§ Stated problem
Please copy out the records below line for line, without changing a single character.

§ Part of a data file

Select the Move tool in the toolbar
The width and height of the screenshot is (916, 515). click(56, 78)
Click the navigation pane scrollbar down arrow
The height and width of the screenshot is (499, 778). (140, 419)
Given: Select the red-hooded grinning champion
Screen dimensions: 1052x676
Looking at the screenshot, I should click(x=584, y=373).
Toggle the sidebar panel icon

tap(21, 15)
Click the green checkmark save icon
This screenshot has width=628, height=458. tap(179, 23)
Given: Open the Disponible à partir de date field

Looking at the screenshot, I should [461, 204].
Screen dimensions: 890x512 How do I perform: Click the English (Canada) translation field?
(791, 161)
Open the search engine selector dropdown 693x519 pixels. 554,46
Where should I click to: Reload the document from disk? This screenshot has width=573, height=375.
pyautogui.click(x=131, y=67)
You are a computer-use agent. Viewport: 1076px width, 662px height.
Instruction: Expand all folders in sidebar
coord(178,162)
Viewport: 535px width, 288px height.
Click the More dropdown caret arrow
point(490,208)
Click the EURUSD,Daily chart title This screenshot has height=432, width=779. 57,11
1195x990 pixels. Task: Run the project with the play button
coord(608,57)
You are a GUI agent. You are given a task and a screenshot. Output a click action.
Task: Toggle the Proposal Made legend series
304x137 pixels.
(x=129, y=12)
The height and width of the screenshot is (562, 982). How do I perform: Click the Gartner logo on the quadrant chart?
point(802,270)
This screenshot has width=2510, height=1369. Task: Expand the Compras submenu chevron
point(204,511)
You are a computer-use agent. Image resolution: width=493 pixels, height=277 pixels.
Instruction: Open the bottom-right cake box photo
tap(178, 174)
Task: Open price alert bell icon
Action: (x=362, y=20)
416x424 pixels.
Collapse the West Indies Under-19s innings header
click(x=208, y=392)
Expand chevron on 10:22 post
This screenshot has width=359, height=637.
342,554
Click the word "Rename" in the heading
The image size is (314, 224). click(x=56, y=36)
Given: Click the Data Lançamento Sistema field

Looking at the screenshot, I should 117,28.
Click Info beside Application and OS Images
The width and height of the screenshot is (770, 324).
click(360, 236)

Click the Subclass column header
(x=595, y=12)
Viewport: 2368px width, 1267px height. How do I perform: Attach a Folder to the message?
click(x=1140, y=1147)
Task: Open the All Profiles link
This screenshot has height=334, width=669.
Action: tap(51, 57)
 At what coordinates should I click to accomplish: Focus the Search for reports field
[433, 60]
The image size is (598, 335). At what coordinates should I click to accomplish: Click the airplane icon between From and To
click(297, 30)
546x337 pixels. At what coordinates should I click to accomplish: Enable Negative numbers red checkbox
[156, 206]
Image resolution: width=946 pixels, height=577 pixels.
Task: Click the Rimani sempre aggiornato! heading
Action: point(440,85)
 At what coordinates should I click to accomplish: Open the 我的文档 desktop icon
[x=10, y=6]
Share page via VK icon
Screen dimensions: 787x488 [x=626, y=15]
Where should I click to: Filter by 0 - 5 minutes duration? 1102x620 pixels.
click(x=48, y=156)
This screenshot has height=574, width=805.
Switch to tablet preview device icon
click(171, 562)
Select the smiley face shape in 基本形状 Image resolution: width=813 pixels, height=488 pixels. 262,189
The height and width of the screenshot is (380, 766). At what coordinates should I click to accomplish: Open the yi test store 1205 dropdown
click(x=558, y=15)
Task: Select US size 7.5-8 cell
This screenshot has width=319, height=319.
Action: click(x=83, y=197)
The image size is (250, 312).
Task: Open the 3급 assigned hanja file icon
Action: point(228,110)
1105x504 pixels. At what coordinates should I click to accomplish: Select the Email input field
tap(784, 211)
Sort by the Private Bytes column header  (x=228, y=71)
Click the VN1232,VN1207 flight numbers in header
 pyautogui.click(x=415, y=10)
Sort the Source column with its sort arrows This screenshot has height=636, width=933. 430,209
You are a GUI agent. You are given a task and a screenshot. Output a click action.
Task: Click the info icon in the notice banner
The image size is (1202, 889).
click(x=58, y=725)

§ Correct result
Select the Move tool in the toolbar
The width and height of the screenshot is (916, 515). click(56, 78)
Click the navigation pane scrollbar down arrow
The height and width of the screenshot is (499, 778). (140, 419)
Given: Select the red-hooded grinning champion
Screen dimensions: 1052x676
Looking at the screenshot, I should click(x=584, y=373).
Toggle the sidebar panel icon

tap(21, 15)
Click the green checkmark save icon
This screenshot has width=628, height=458. tap(179, 23)
Given: Open the Disponible à partir de date field

Looking at the screenshot, I should [461, 204].
Screen dimensions: 890x512 How do I perform: Click the English (Canada) translation field?
(791, 161)
Open the search engine selector dropdown 693x519 pixels. 554,46
Where should I click to: Reload the document from disk? This screenshot has width=573, height=375.
pyautogui.click(x=131, y=67)
You are a computer-use agent. Viewport: 1076px width, 662px height.
Instruction: Expand all folders in sidebar
coord(178,162)
Viewport: 535px width, 288px height.
Click the More dropdown caret arrow
point(490,208)
Click the EURUSD,Daily chart title This screenshot has height=432, width=779. 57,11
1195x990 pixels. Task: Run the project with the play button
coord(608,57)
You are a GUI agent. You are given a task and a screenshot. Output a click action.
Task: Toggle the Proposal Made legend series
304x137 pixels.
(x=129, y=12)
The height and width of the screenshot is (562, 982). How do I perform: Click the Gartner logo on the quadrant chart?
point(802,270)
This screenshot has width=2510, height=1369. Task: Expand the Compras submenu chevron
point(204,511)
You are a computer-use agent. Image resolution: width=493 pixels, height=277 pixels.
Instruction: Open the bottom-right cake box photo
tap(178, 174)
Task: Open price alert bell icon
Action: (x=362, y=20)
416x424 pixels.
Collapse the West Indies Under-19s innings header
click(x=208, y=392)
Expand chevron on 10:22 post
This screenshot has width=359, height=637.
342,554
Click the word "Rename" in the heading
The image size is (314, 224). click(x=56, y=36)
Given: Click the Data Lançamento Sistema field

Looking at the screenshot, I should 117,28.
Click Info beside Application and OS Images
The width and height of the screenshot is (770, 324).
click(360, 236)

Click the Subclass column header
(x=595, y=12)
Viewport: 2368px width, 1267px height. How do I perform: Attach a Folder to the message?
click(x=1140, y=1147)
Task: Open the All Profiles link
This screenshot has height=334, width=669.
Action: tap(51, 57)
 At what coordinates should I click to accomplish: Focus the Search for reports field
[433, 60]
The image size is (598, 335). At what coordinates should I click to accomplish: Click the airplane icon between From and To
click(297, 30)
546x337 pixels. At what coordinates should I click to accomplish: Enable Negative numbers red checkbox
[156, 206]
Image resolution: width=946 pixels, height=577 pixels.
Task: Click the Rimani sempre aggiornato! heading
Action: point(440,85)
 At what coordinates should I click to accomplish: Open the 我的文档 desktop icon
[x=10, y=6]
Share page via VK icon
Screen dimensions: 787x488 [x=626, y=15]
Where should I click to: Filter by 0 - 5 minutes duration? 1102x620 pixels.
click(x=48, y=156)
This screenshot has height=574, width=805.
Switch to tablet preview device icon
click(171, 562)
Select the smiley face shape in 基本形状 Image resolution: width=813 pixels, height=488 pixels. 262,189
The height and width of the screenshot is (380, 766). At what coordinates should I click to accomplish: Open the yi test store 1205 dropdown
click(x=558, y=15)
Task: Select US size 7.5-8 cell
This screenshot has width=319, height=319.
Action: click(x=83, y=197)
The image size is (250, 312).
Task: Open the 3급 assigned hanja file icon
Action: point(228,110)
1105x504 pixels. At what coordinates should I click to accomplish: Select the Email input field
tap(784, 211)
Sort by the Private Bytes column header  (x=228, y=71)
Click the VN1232,VN1207 flight numbers in header
 pyautogui.click(x=415, y=10)
Sort the Source column with its sort arrows This screenshot has height=636, width=933. 430,209
You are a GUI agent. You are given a task and a screenshot. Output a click action.
Task: Click the info icon in the notice banner
The image size is (1202, 889).
click(x=58, y=725)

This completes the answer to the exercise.